3. Better pre-op prep
Because I work in several facilities, SFAs help prepare the ORs and prep the surgical team about my specific needs and preferred techniques before I arrive to operate. Working with SFAs also means I don’t have to acclimate staff to how I work, which can be a slow laborious process every time I work in a new facility. Because SFAs understand and communicate my needs, I can hit the ground running, regardless of where I’m operating. SFAs are also familiar with how to set up a back table for my particular aortogram procedures, which to be honest, I have little knowledge about. I’m barely involved in the mechanics of getting a room organized, so when I arrive, the team is often ready to go. It’s a more efficient process.
4. Improved communication
In larger facilities, it’s unlikely the same nurses cover every case performed by individual physicians. They likely work procedures done 3 different ways by 3 different doctors. SFAs bridge the communication gap between surgeons and surgical teams. They’re extremely familiar with what surgeons need and how they operate, and they’re in the OR before and after each case to help expedite the set up and turnover of rooms. It’s an indirect way SFAs improve communication between surgeons and staff. That’s not necessarily what they’re there to do, but it’s a beneficial byproduct.
5. Versatile help
I’ve worked with surgeons serving as first assistants, but they don’t make the best helpers. They tend to have an urge to perform procedures themselves or have ideas as to how it
could be done better and aren’t as willing or able as SFAs to adapt to my style.

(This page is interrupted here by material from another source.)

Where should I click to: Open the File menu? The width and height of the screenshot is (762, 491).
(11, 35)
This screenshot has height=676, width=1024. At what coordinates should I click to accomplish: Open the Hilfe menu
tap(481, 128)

Some surgeons like to hire their own SFAs. There are definite advantages to doing so, but larger services (, for example) let surgeons pick and choose among several SFAs who are expert in different clinical areas and have different working styles. I team with SFAs who are very efficient and very fast, but not every physician is interested in working at that pace. Services can provide SFAs that match surgeons’ clinical requirements.
I’ve worked with 16 different service-provided SFAs — nearly all have been physician assistants — since 2009. They have expertise in a wide variety of specialties, so I’m able to work with someone who’s trained in the specific cases I perform. If I were to hire SFAs on my own, it’s highly unlikely they’d have the versatility to meet my various clinical needs.
Surgeons without the significant volume needed to pay for an SFA on their own can partner with a service and still enjoy the benefits. And even if surgeons have the volume to pay for a personal SFA who might be expert is several facets of their practice, it’s doubtful they’ll end up with an assistant who’ll be able to cover every procedure they perform. Plus, if surgeons work with someone from a service who’s not a good match, they can easily find a better fit. In contrast, surgeons who hire SFAs on their own might end up in an endless cycle of hiring and firing until they find the perfect partner.